The sidra that contains the Asseret HaDibrot, the Ten Commandments, is named for a non Jew, a pagan priest, a man who is grandfather to Moses’ sons and who teaches Moses about the importance of Justice not being delayed. He is also the man who recognises that the God of the Hebrews is the most powerful of all gods. And yet this man walks away just before the moment when the collective People of Israel is formed by the creation of its covenant with God. He, whose name means ‘abundance’ or ‘plenty’ seems to walk out of history and yet we remember him and all he did for Moses, we honour his name in the very sidra where God meets and forms the unbreakable covenant bond with the Jewish people.  Without Yitro, his care and protection, his teaching of religious rituals, Moses may never have come to understand what he saw at the burning bush, and Israel may never have understood what happened at Sinai, and yet Yitro himself did not seem to need this relationship – as a priest himself he clearly had his own connection with God.

When God does speak to Israel, we immediately face a curiosity in the text, for the word God begins with is strange – The introduction of God to the people is with the word:  “I am”  but using a rare four letter root “Anochi” instead of the more usual word “Ani”. The Talmud has a beautiful explanation for why God is using such a strange word to introduce God to the people:- Rabbi Yochanan explains that this word must be an acronym  for Ana Nafshi Ketovit Yehovit  – which means “I wrote My very soul and gave it to you” or “I am giving you My soul in writing” (Shabbat 105a).

The Ten Commandments are neither ten, nor are they commandments. They are, as the Hebrew nomenclature makes clear to us, statements. Some of them could be understood to be commandments, and indeed the famous biblical commentator Rashi sees them as the basic categories for the 613 commandments traditionally said to be in Torah, but to see them only as demands on us would be to miss out on the richness of the event.
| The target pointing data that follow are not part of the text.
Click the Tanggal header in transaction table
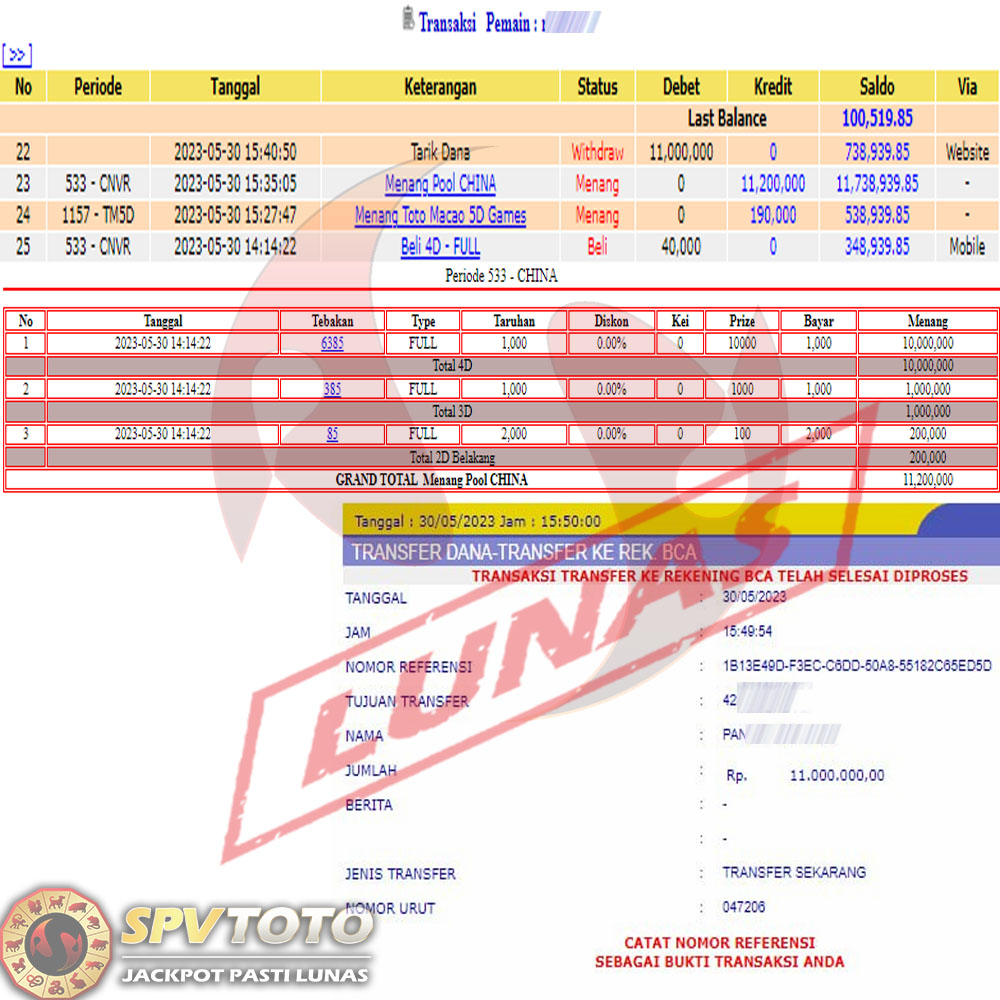The width and height of the screenshot is (1000, 1000). point(235,87)

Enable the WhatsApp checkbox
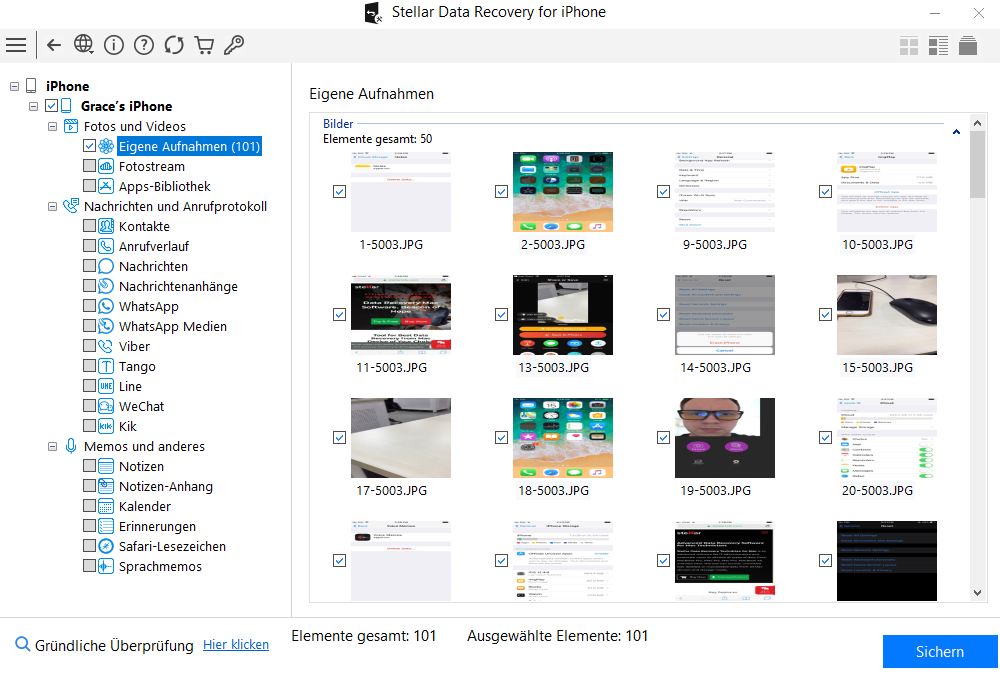pos(90,306)
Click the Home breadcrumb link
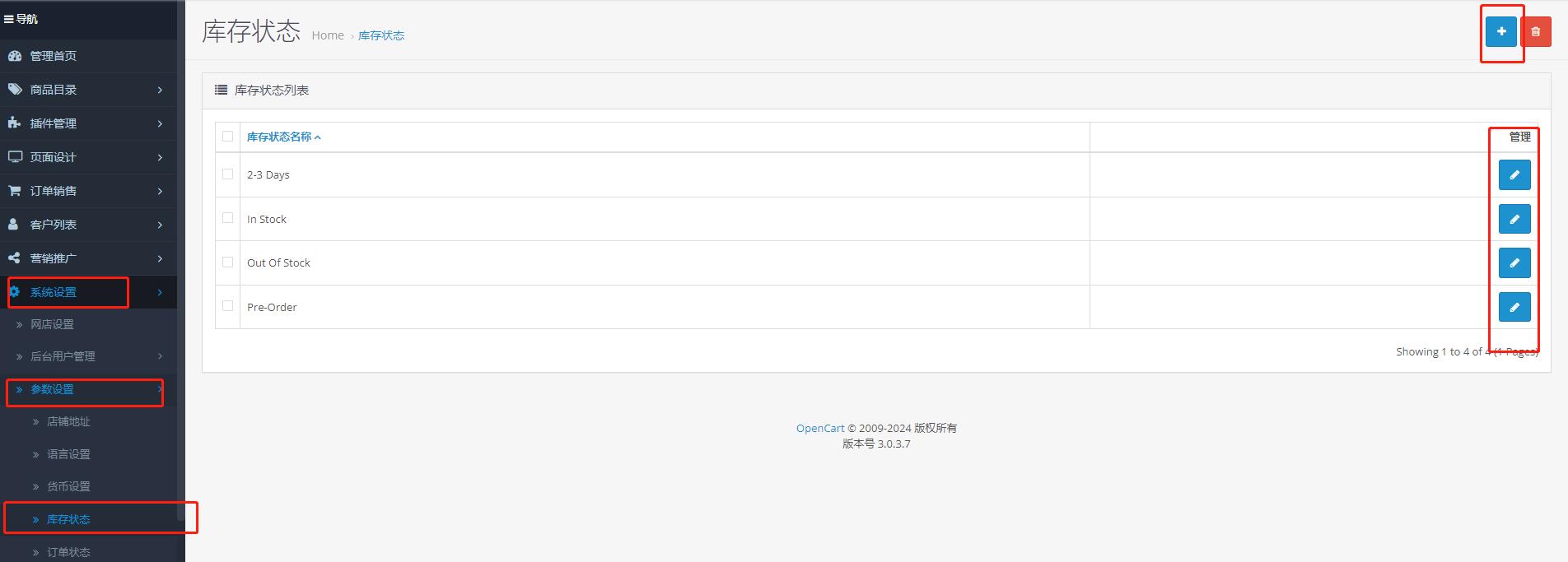The height and width of the screenshot is (562, 1568). tap(328, 35)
Traditional commentators wrestle with the notion of commandments, and what it means for our ongoing understanding of God. Some say that the word “Anochi” might be said to be a commandment (Know that I am God), but equally others claim that it couldn’t yet be a commandment, as to be commanded one must first believe in (or at least acknowledge) a commander, and the speaking of the word Anochi therefore can only be the first moment of such understanding, and therefore the prerequisite to the mitzvot. Only if one believes in the existence of God can the further teachings of God have meaning.

So ‘Anochi’ is really a portal into relationship with God, it is the liminal moment when we understand that God exists. This cannot be commanded, it must be experienced in some way by the soul who chooses to do so. A colleague told me recently that during her rabbinic training she confided to one of her teachers that she was finding herself unexpectedly moved, gripped by she knew not what. The response “If you show an interest you will be taken seriously” was, she said, the most frightening thing she ever heard, and one that has stayed with her to this day. She had entered the portal of “Anochi”, had understood that when studying Torah she encounters God’s soul in writing.

There is so much more to mitzvot than “the ten commandments”, so much more to how we are in the world than “good behaviour” or kindness or charity to others. Once you search for “Anochi” seriously, you will be taken seriously and you will see the world through different lenses and over a different timeframe.  My guess is that Yitro had already done this in his own way, he did not need Sinai, he was already in his own particular relationship with God, his life was yeter, more than enough, filled with its own meaning and understanding.  But he opened the portal for us to find our way, our Jewish way.  For each of us must find God, and make our relationship with God, in our own way, and each must understand that “Anochi” has many ways of relationship just as there are many different peoples of the world.